Research shows anxiety, stress and depression can have a negative impact on physical health and may even increase the risk for heart disease and stroke.
In fact, the American Heart Association, the world’s leading nonprofit organization focused on heart and brain health, identified a strong interconnection between the mind, heart and body in its scientific statement, Psychological Health, Well-Being and the Mind-Heart-Body Connection.
“Research has clearly demonstrated negative psychological factors, personality traits and mental health disorders can negatively impact cardiovascular health,” said volunteer chair of the statement writing committee Glenn N. Levine, M.D., FAHA, master clinician and professor of medicine at Baylor College of Medicine and chief of the cardiology section at the Michael E. DeBakey VA Medical Center. “The body’s biological reaction to stress, anxiety and other types of poor mental health can manifest physically through an irregular heart rate or rhythm, increased blood pressure and inflammation throughout the body. Negative psychological health is also associated with health behaviors that are linked to an increased risk for heart disease and stroke, such as smoking, lower levels of physical activity, unhealthy diet, being overweight and not taking medications as prescribed.”
Studies have found some people, including people of color, may face a greater risk of poor health outcomes due to chronic stress, depression and anxiety linked to psychosocial stressors, particularly those related to social and economic inequality, discrimination, systemic racism and other societal factors. A study published in the “Journal of the American Heart Association” found U.S. adults who reported feeling highly discriminated against at work had an increased risk of developing high blood pressure compared to those who reported low discrimination at work.
“Mental health includes our emotional, psychological and social well-being,” Levine said. “It affects how we think, feel and act. It also helps determine how we handle stress, relate to others and make choices. Practicing mindfulness in all forms allows one to be more aware of and have more control over emotional responses to the experiences of daily life.”

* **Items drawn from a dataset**
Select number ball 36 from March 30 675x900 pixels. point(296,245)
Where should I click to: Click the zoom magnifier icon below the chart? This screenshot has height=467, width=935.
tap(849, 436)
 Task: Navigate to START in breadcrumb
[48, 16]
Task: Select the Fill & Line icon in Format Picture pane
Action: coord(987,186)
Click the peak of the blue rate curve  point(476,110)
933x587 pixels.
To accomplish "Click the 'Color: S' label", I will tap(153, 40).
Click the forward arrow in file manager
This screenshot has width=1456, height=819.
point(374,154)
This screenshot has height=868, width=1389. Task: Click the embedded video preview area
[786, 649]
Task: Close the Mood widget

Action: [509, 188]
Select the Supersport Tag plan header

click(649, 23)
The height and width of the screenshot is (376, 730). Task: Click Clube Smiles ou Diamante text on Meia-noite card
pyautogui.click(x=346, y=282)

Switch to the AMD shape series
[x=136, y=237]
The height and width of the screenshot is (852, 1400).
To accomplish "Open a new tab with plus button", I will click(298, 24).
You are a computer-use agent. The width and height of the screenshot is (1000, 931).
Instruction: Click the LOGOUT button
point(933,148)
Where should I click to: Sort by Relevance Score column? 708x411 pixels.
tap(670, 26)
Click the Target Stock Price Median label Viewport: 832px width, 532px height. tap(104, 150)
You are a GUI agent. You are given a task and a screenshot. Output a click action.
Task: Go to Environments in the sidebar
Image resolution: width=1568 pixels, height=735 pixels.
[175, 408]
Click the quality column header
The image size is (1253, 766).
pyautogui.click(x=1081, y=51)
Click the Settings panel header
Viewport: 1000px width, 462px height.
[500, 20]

* **What to work on**
a – In the text on mental health and heart health, what did the study in the "Journal of the American Heart Association" find about U.S. adults who felt highly discriminated against at work?
b – Extend the text on mental health and heart health, beginning after its final sentence.

* **Responses by task**
a – They had an increased risk of developing high blood pressure compared with those who reported low discrimination at work.

b –
Consider these tips from Levine to improve your mind-heart-body connection:
- Practice meditation regularly. Even simple actions such as communing with nature or sitting quietly and focusing on your breath can have a positive impact.
- Get plenty of good, restful sleep. Set a regular bedtime, turn off or dim electronics as bedtime approaches and form a wakeup routine.
- Make connections and stay in touch. Reach out and connect regularly with family and friends, or engage in activities to meet new people.
- Practice mindful movement. There are many types of gentle mindful practices like yoga and Tai chi that can be done about anywhere with no special equipment to help ease your soul and muscles.
- Spend time with your furry friend. Companion animals are often beloved members of the family and research shows pets may help reduce physiological reactions to stress as well as support improved physical activity.
- Work it out. Regular physical activity – a recommended 150 minutes of moderate activity, 75 minutes of vigorous activity or a mix of both weekly – can help relieve tension, anxiety and depression, and give you an immediate exercise “high.”
“Wellness is more than simply the absence of disease,” Levine said. “It is an active process directed toward a healthier, happier and more fulfilling life. When we strive to reduce negative aspects of psychological health, we are promoting an overall positive and healthy state of being.”